Les affrontements à grande échelle entre les principaux partis se sont calmés, mais il y a toujours des combats dans certaines parties du pays.

Le Soudan du Sud possède des milliards de réserves de pétrole qu’il achemine vers les marchés internationaux via un oléoduc qui traverse le Soudan dans les territoires contrôlés par les parties belligérantes. Si cet oléoduc est endommagé, l’économie du Soudan du Sud pourrait s’effondrer en quelques mois, a déclaré Ferenc David Marko, chercheur à l’International Crisis Group.

Cependant, la préoccupation la plus immédiate concerne les dizaines de milliers de Sud-Soudanais qui rentrent sans savoir comment ils rentreront dans leurs villes et villages. Beaucoup n’ont pas les moyens de payer le voyage. Les groupes d’aide et le gouvernement sont tendus pour les ressources qu’ils peuvent utiliser pour aider.

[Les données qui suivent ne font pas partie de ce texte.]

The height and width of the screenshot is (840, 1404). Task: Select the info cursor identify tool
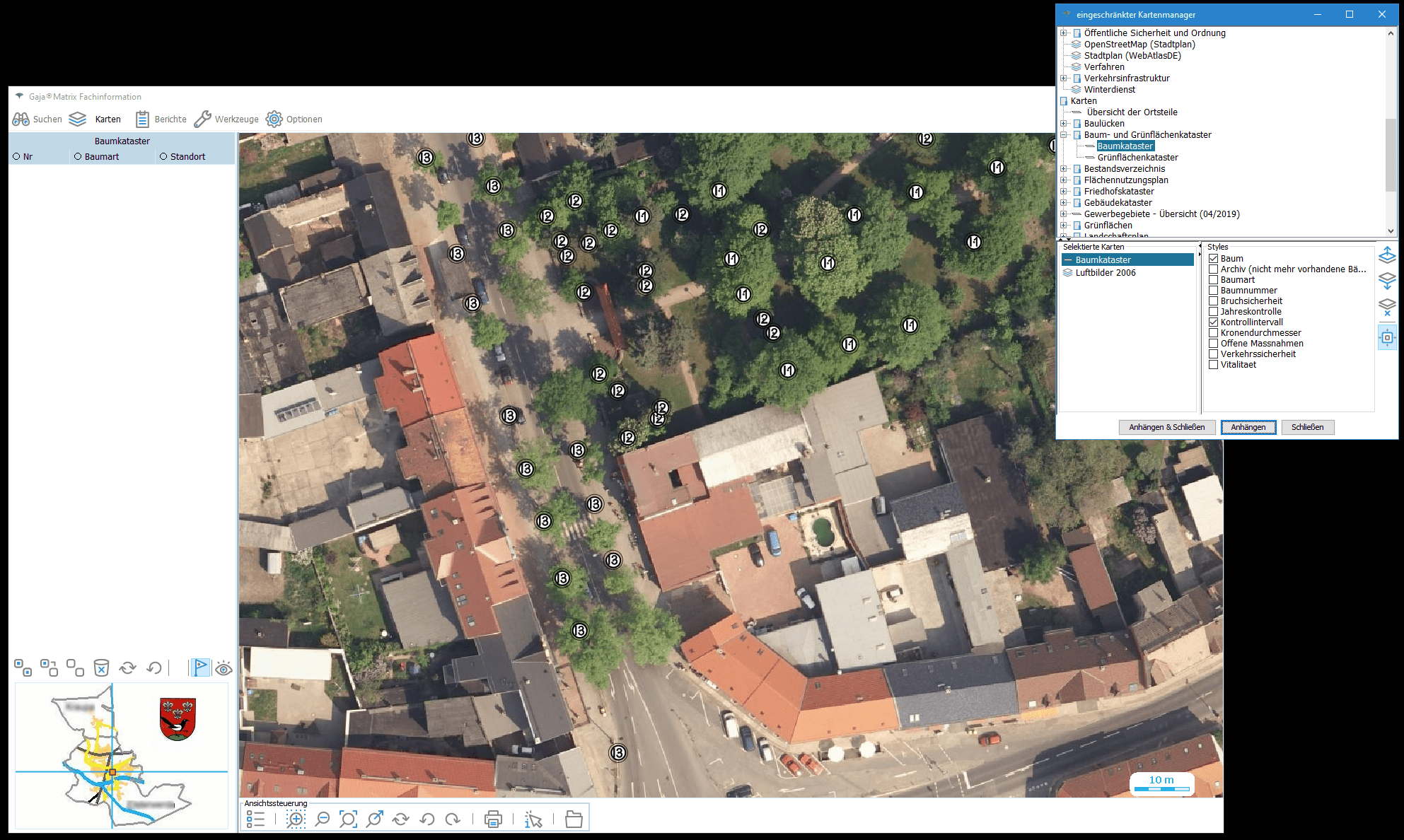coord(533,819)
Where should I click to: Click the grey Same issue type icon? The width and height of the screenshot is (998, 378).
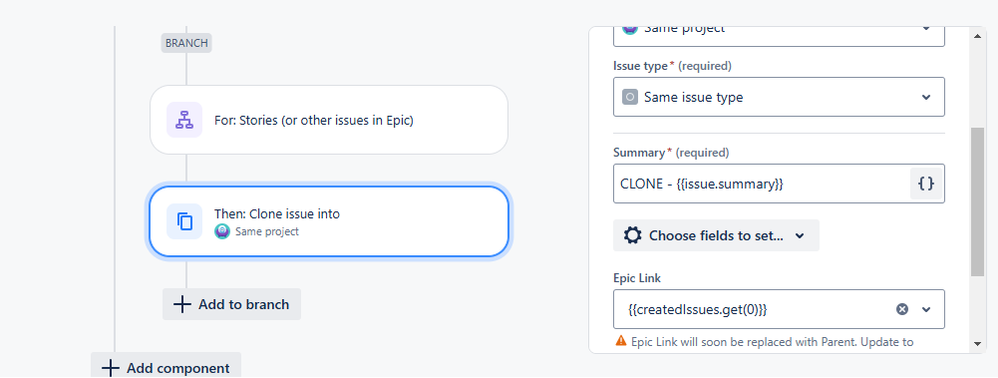tap(630, 97)
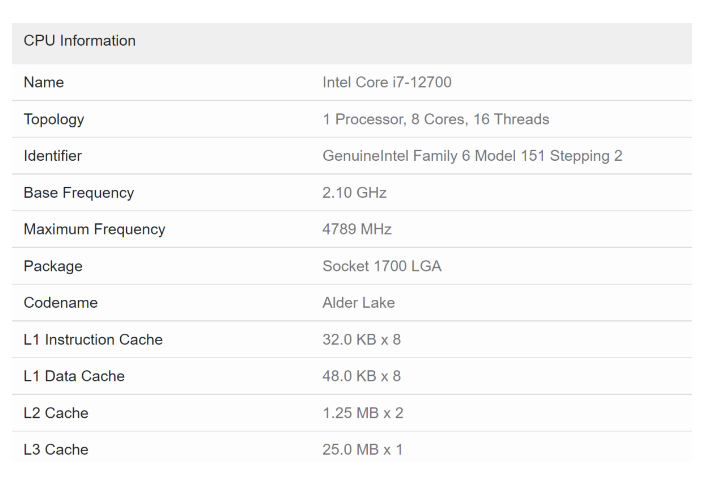
Task: Click the Identifier row label
Action: point(53,156)
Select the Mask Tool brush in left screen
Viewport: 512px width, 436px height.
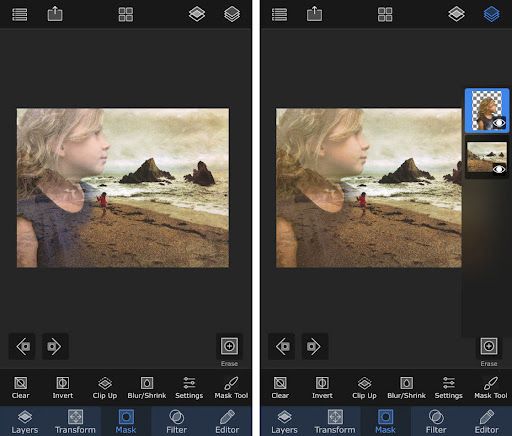tap(231, 387)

Quelque 50 000 personnes ont traversé la ville frontalière de Renk, nombre d’entre elles s’abritant dans des cabanes en bois le long de la route et dans des bâtiments gouvernementaux dans toute la ville. Certains errent sans but sur le marché, demandant désespérément aux étrangers comment rentrer chez eux. Les gens arrivent plus vite qu’ils ne peuvent être emmenés vers de nouveaux endroits.

Plus ils restent longtemps, plus le risque de combats entre les communautés est grand, dont beaucoup ont des griefs de longue date découlant de la guerre civile. Beaucoup sont frustrés parce qu’ils ne savent pas ce qui les attend.

La lutte pour le pouvoir au Soudan du Sud entre le président Salva Kiir, un Dinka, et le vice-président Riek Machar, un Nuer, a pris une dimension ethnique pendant la guerre civile. Les communautés de Renk ont ​​déclaré que le conflit qui a éclaté au sujet de l’eau en mai et a conduit au meurtre de l’homme avec des bâtons s’est rapidement transformé en un conflit plus large entre les groupes ethniques, forçant les gens à fuir à nouveau.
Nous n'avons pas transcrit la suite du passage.